Huru’s Skills Transfer Program launched last year on the International Day of the Girl to address youth unemployment in East Africa. Young women globally are particularly disadvantaged when it comes to unemployment, as they are less likely to finish secondary school, less likely to enter the formal labor market, and earn substantially less — about 20 percent less — than men when they do find employment. In a recent study by UK Department for International Development (DFID), 49 percent of female youth in Kenya reported being neither in school nor employed, compared with 37 percent of young men.
The Skills Transfer Program teaches young women practical industrial sewing skills, supplemented with lessons on business, entrepreneurship, menstrual hygiene management (MHM), sexual and reproductive health and gender-based violence.

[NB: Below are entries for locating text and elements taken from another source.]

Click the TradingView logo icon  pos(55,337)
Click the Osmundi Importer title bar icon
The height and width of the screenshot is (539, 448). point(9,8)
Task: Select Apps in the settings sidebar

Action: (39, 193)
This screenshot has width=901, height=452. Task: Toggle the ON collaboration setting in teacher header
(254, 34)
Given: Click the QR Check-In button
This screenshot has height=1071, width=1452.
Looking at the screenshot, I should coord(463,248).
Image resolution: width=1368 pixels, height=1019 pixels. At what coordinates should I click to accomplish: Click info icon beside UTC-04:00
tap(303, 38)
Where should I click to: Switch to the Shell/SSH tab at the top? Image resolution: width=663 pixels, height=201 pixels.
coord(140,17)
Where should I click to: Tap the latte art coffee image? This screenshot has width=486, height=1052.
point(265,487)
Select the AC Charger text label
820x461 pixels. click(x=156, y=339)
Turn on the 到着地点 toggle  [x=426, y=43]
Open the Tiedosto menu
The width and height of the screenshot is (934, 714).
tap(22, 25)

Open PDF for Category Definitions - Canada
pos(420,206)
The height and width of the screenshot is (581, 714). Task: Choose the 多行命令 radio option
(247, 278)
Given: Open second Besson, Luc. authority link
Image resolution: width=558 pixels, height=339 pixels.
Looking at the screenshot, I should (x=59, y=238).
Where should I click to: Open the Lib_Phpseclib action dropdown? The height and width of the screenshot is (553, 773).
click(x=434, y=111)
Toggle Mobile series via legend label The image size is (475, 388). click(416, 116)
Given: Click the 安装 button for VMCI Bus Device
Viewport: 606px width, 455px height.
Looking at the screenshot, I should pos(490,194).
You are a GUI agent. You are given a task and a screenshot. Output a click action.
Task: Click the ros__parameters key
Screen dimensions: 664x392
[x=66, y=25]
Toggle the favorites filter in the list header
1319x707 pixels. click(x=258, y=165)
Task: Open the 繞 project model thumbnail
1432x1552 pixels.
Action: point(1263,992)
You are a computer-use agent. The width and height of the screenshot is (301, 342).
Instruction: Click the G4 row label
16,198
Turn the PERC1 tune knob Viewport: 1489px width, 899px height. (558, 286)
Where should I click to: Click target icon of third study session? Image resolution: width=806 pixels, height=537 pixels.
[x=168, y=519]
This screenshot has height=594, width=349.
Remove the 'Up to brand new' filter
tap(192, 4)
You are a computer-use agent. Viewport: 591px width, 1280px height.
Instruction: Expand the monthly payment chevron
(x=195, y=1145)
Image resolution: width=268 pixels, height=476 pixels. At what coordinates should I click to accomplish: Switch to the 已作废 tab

At Huru’s formal program launch and graduation ceremony, all of the women proudly sported Huru-purple sashes and smiles that lit up the room. A moving commencement speech was given by one of the young women to an audience filled with Huru supporters from Safaricom, Standard Charter Bank, UNICEF, Micato Safaris and many others. The celebrations were complete with cake cutting, certificates of completion, graduation caps, and A LOT of dancing.
We’ve witnessed quite a transformation in these women. Prior to the program, many of the trainees were shy and nervous, finding comfort in the back of the classroom. However, throughout our eight-week course the young women learned not just marketable, practical sewing skills but also soft skills: financial literacy, business management, goal setting, effective communication skills, and more. By the end of the program, each of these young women were confident and actively participating in the course.
The transformations don’t stop there. All of our 11 trainees have jobs, including one woman who woke up every morning at 4am to sell mandazis(doughnuts) on the roadside before coming to Huru for class. Her goal was to save enough money to purchase her own sewing machine, and she has now done just that! She’s currently working on opening up her own shop.
We’ve seen the very real impact that this training can have on the life of young women in Kenya who have been forced to drop out of school. Our second group of young women started the Skills Transfer Program at the beginning of January, and we can’t wait to see all the ways that they, too, transform into a powerful #girlforce.